A.I.A. : Oui, bien sûr. En Italie notamment, autre grand pays du vin, où certains des meilleurs vignerons rencontrent les mêmes problèmes, et perdent leur DOG alors qu'ils s'appliquent à faire des vins qui respectent leur territoire et son histoire… Finalement, aujourd'hui, l'AOC valide d'abord les vins technologiques, conçus à partir des méthodes les plus récentes de vinification ; et disqualifie régulièrement les vignerons qui tentent vraiment de rendre compte, à travers leurs bouteilles, d'un terroir. En résumé, on exclut certains des meilleurs, on garde presque tous les pires. Objectivement, c'est une forme de suicide.Pourquoi une réforme vous semble-t-elle nécessaire ?

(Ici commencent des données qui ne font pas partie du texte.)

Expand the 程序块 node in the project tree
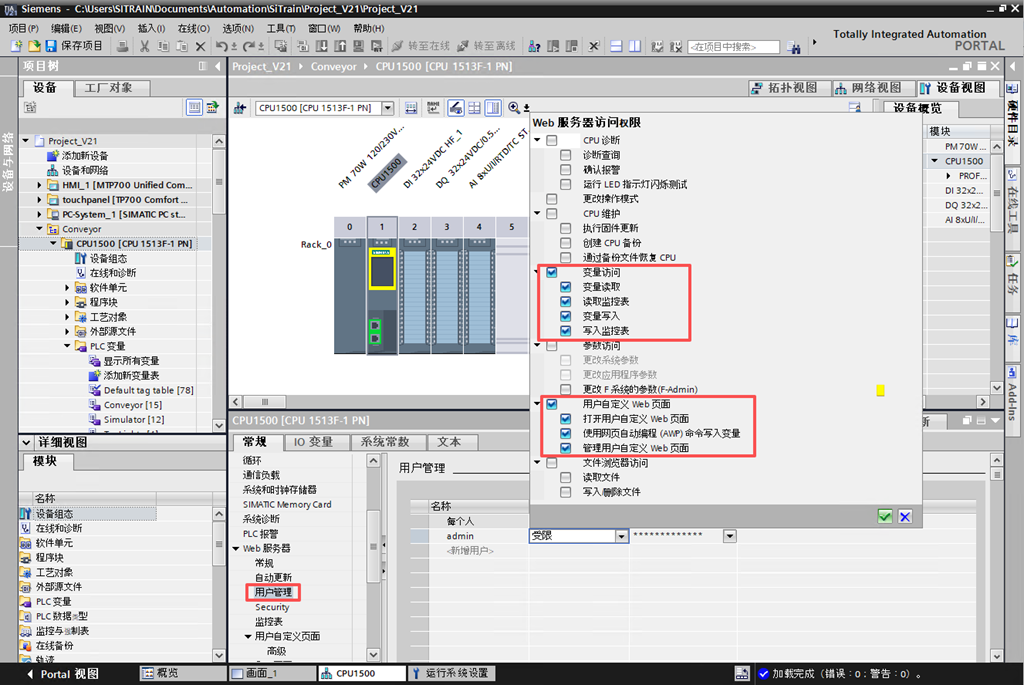 (68, 302)
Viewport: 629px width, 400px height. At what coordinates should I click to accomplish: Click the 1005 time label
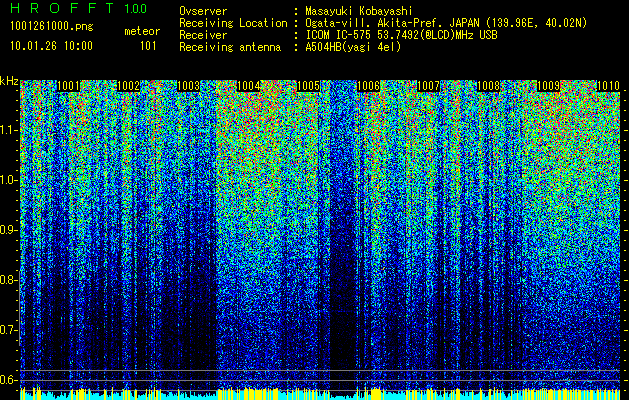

A.B. : Une réforme me parait indispensable. Premièrement, un vin AOC demeure, dans la tête du consommateur, un gage de qualité. Deuxièmement, la plupart des vins AOC sont devenus, au fil du temps, des produits complètement standardisés alors qu'un vin AOC devrait être un vin de terroir. Cela signifie, selon moi, que seuls les raisins cultivés avec le cépage autorisé sur des sols classés devraient permettre d’obtenir l’AOC. Cela sous-entend que les engrais minéraux, les désherbants ou autres produits de synthèse, et la machine à vendanger ne peuvent être admis dans les AOC. Ces produits modifient la structure même des sols, des vignes ou des raisins, et n'ont rien à faire chez des vignerons sérieux.Les vins doivent être obtenus par la seule transformation des sucres du jus de raisin par les levures indigènes propres au lieu où elles ont vécu le millésime. Ce qui exclut les produits œnologiques en cave qui guident le vin, assurent le revenu du vigneron et standardisent le goût du vin. Sans produits œnologiques, le savoir-faire du vigneron dans la vinification et dans l’élevage apporte une véritable signature au vin. Ce vin devient une pièce unique et non reproductible, ce qui est à l’opposé de ce que l’on trouve dans les vins AOC aujourd’hui.
« Les vins issus d'AOC prestigieuses devraient a minima être bio. »Que préconisez-vous pour mieux protéger le consommateur ?
A.I.A. : D'abord, une remise à plat des AOC, avec des cahiers des charges plus stricts, bien plus limitants sur les additifs, et qui prennent aussi en compte la viticulture : par exemple, les vins issus d'AOC prestigieuses devraient a minima être bio. Ce n'est pas moi qui le dis, d'ailleurs, mais Aubert de Villaine, le cogérant de la Romanée-Conti… Je suis aussi favorable à une reconnaissance officielle du vin naturel ; ces vins faits avec du raisin (bio) et rien d'autre ou presque. Ce qui aurait pour conséquence immédiate une plus grande transparence sur les additifs employés dans le vin en général ; aujourd'hui, ces additifs – il y en a plus de 50 à la disposition des petits chimistes du vin – n'ont, pour l'essentiel, pas à figurer sur l'étiquette. C'est une exception alimentaire troublante, que vraiment rien ne justifie.